Ей захотелось поцеловать дядю, но она лишь одарила его улыбкой, подобрала свой алый шлейф и протянула ему руку, чтобы он помог ей спуститься с крыльца.


Гул восхищения прокатился под сводом часовни, когда появилась Мари — ослепительная, в красном ореоле. Она медленно шла под руку с Эдвардом под звуки свадебного марша.

Вся тревога Лукаса вмиг улетучилась. Встретив взгляд своей суженой, он прочитал в нем о силе ее любви, нерушимости клятвы, которую она произнесет вместе с ним. Он сказал себе, что эти мгновения навсегда отпечатаются в их душах, и страстно возжелал, чтобы они длились как можно дольше.

Он горько пожалел об этой мысли, когда после произнесения им торжественного согласия священник повернулся к Мари, задавая ей тот же самый священный вопрос. Он увидел, как раскрылись ее красивые губы, но она не успела произнести желаемого слова, так как непонятный шум у входа в часовню заставил ее посмотреть в ту сторону…

На фоне хлынувшего в распахнувшуюся дверь потока солнечных лучей вырисовывался силуэт мужчины. Мари сразу узнала его и поняла, что сейчас может произойти непоправимое, потому что саму ее мгновенно захватила волна волнующих образов. Кристиан… Их первый поцелуй в слепящем утреннем свете… Предложение вступить в брак, сделанное в аббатстве Лендсена… Потом ярость от ее обмана… Его удары и ругательства, когда он орал, что она будет его женой, хочется ей того или нет!

— Нет! — завопил он от входа в часовню.

Этот хриплый крик будто вырвался из его нутра, оглушил и заставил пораженных гостей повернуть головы.
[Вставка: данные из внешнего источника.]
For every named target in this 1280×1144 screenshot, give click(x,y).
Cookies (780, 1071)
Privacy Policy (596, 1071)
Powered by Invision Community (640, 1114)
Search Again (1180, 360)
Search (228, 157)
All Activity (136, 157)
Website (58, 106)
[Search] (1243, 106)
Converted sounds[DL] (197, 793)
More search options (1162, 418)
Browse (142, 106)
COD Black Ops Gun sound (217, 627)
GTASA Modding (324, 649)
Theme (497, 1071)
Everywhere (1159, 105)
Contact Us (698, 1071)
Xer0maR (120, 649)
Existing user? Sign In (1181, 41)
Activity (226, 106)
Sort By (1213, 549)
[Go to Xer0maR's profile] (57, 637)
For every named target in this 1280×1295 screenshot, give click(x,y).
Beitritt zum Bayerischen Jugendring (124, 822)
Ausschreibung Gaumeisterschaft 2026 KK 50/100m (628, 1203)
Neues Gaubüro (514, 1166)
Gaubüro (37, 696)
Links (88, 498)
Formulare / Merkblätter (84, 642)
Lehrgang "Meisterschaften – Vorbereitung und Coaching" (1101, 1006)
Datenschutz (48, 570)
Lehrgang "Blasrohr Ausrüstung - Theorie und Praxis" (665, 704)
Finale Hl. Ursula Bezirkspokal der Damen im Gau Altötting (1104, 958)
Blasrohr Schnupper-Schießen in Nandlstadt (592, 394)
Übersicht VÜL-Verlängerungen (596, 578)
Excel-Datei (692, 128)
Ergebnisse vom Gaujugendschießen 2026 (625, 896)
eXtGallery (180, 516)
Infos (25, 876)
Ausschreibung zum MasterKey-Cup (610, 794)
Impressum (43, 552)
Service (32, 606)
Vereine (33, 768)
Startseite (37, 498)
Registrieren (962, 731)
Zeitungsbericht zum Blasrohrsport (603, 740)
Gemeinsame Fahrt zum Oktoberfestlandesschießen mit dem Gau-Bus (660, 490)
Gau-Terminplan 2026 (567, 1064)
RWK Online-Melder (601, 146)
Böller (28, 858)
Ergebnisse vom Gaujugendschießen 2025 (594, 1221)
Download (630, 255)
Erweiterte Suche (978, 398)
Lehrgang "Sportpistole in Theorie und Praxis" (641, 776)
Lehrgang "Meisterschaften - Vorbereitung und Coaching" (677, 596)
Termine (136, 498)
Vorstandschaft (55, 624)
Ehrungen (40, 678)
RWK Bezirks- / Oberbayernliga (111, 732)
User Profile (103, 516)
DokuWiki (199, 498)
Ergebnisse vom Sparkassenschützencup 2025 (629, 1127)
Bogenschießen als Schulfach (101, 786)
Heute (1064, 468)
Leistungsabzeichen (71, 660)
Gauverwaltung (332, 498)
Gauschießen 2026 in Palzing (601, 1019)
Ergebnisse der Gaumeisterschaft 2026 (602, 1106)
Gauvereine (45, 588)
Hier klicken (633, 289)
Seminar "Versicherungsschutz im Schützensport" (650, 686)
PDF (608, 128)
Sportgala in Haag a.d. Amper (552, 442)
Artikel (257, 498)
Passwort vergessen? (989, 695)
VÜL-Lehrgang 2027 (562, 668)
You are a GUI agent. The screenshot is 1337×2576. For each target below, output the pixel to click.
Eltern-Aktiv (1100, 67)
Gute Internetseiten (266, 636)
И прежде чем кто-либо успел среагировать, Кристиан Бреа — шкипер и бывший жених Мари — заговорил со всей силой своей любви, убеждая ее отказаться от брака с Лукасом Ферсеном:

— Ты не можешь позабыть обо всех клятвах, которые мы давали друг другу, ты не можешь отдать ему то, что обещала мне! Вспомни о наших детских мечтах, Мари! Вспомни о наших телах, которым была нестерпима разлука! Я люблю тебя, как не способен любить ни один мужчина на Земле, я дам тебе все, что способен дать человек, до самой смерти я буду заботиться о тебе, ловить малейшее твое дыхание, ты будешь моим светочем, моей надеждой! Мари, умоляю, не бросай меня, ты не можешь выйти замуж за этого мужчину, которого ты совсем не знаешь! Мари!

Слезы текли по щекам молодой женщины. Кристиан пробудил в ней эмоции, которые много значили в ее жизни. Но последняя фраза, касающаяся Лукаса, заставила ее вздрогнуть: она была из записки, найденной в букете невесты.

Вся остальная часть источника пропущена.